[PDF Notes] What a Journalist Should Study?

The education of a journalist requires, as its basis, a sound foundation of general knowledge and commonsense.

He is first of all the guardian of the reputation of his newspaper, and he has a responsibility which is far above simply taking for granted every statement which is made to him and which he is called upon to report.

He is largely a corrector of the mistakes in matters of fact and the accidental slips in matters of taste and propriety of his fellowmen. All the copy he writes must pass the test of his own good sense, and he should pass nothing through to the sub-editors, except under circumstances of great stress, until he has read it carefully through and is sure of its accuracy. Even the best-known public men and women are liable to error.

As far as is possible, dates, quotations, and historical allusions should be verified, as too much care cannot be taken to ensure accuracy in what may appear to be matters of small detail.

An observant eye and a questioning mind are a journalist’s greatest assets; and they should be used just as much to prevent perpetuation of the errors of other people as to ensure the accuracy of his own. He should not leave to the sub-editor’s judgement the unforgiving record of the printed page, as a sub-editor sometimes unwittingly passes an error that the reporter committed it in the first place. “Every reporter is his own sub-editor” is a golden rule for the young journalist to bear in mind.

The personal care in the preparation of copy which it teaches is not only a sure safeguard against serious a error but an invaluable preparation for actual sub-editorial responsibility and for higher executive duties.

History should be studied from the standpoint of the origin and development of political ideas and national and social movements rather than from what of purely historical detail. Although no period should be deliberately neglected, it can be taken for granted in a gene­ral way that so far as political evolution and social development in our country are concerned, things did begin to happen in an impor­tant way since independence and from thence onward there is plenty to occupy and to interest the student of history, of whatever professional bent he may be.

To the journalist history has three aspects which are more important than the others: political, industrial and sociological, and they should absorb most of his attention in this sphere of study.

Sociology has become an essential part of politics today, and nearly all modern industrial legislation is based on an instinct for social betterment, so that this aspect of historical study has a special importance.

The study of personality, too, is not unimportant in its histori­cal relationships, particularly in the effect great men and women of all times have had in shaping the destinies of nations.

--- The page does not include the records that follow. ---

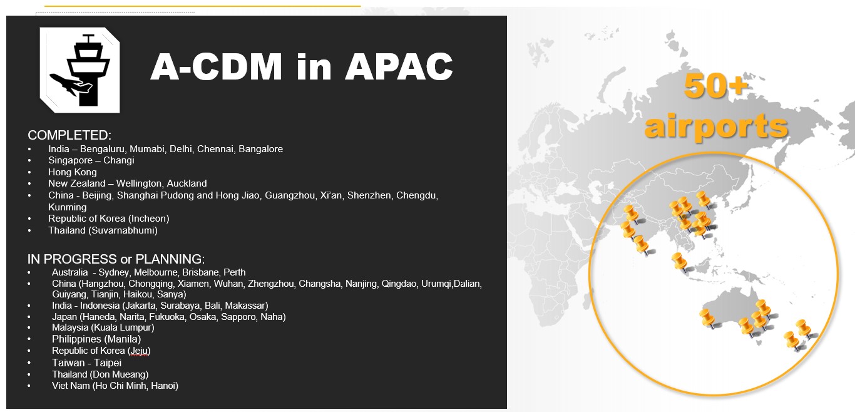
Task: Click the westernmost pushpin over India
Action: [627, 230]
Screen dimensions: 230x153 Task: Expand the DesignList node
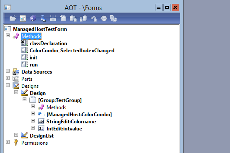coord(16,135)

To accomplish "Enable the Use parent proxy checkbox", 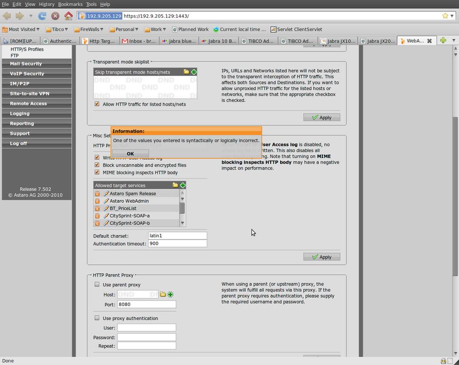I will click(97, 285).
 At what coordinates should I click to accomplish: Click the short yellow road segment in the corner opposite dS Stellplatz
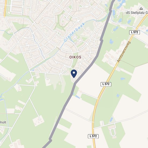(5, 9)
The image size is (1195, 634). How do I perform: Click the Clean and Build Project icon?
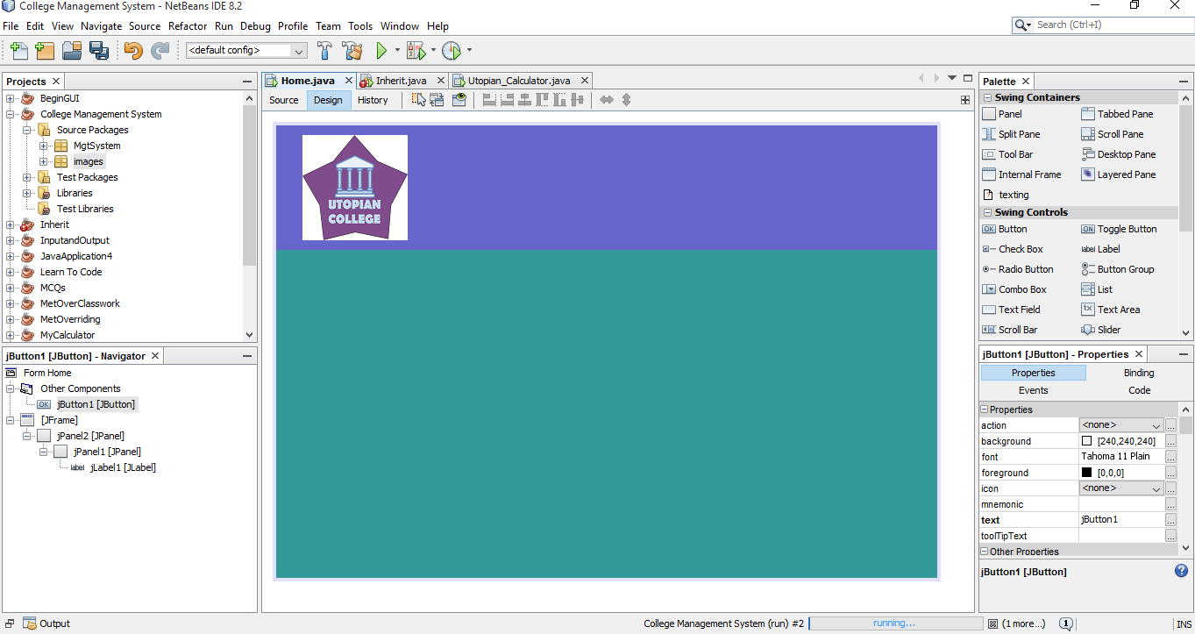pos(352,50)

Modern World History claims careful attention-especially the territorial and political changes brought about by the world wars and because of the increasing importance of international relationships, the effects of which often assume the importance of big “news”.

India is not so insular as she used to be, and the fusion of her news interest with those of the foreign countries which is gradually taking place, makes it necessary that there should be not only some understanding of the problems which are now common to many nations but that there should be some acquaintance with those outstanding personages in all countries who are attempting to solve them.

A large proportion of national questions today have an international aspect, and it is just as important that this should be understood as the purely domestic application.

Journalistic Resourcefulness

One of the first things a young journalist has to learn is how to use reference books and similar sources of information.

He has to learn to look not only in the more obvious directions for guidance on points of everyday perplexity, but he must learn to appreciate also the value of out-of-the-way sources of reference-that while the Encyclopaedias of General Knowledge, Who’s Who and other Almancs have their plain uses, telephone directory is often the quickest means of checking the spelling of the names of important personages.

They are not only a fairly safe guide to the names of everyone of importance in big cities and to their street names also, but in addition they contain the full designation of practically every company and public organisation of any importance. Catalogues and similar commercial compilations often have considerable value as reference books and frequently give informa­tion which cannot be found elsewhere.

By making himself familiar with sources of this kind which are available when needed, the young journalist is able to create in his mind a useful sense of location in the search for information he is often called upon to make. The mind of the journalist need not be overburdened with facts so long as he knows where to obtain them when required.

Journalism attracts persons with all type of educational preparation. Basically, persons interested in this field should have clarity of thought, fluency in speech and control over a language, combined with a wide general knowledge of political matters, current affairs, sports, economic affairs, etc.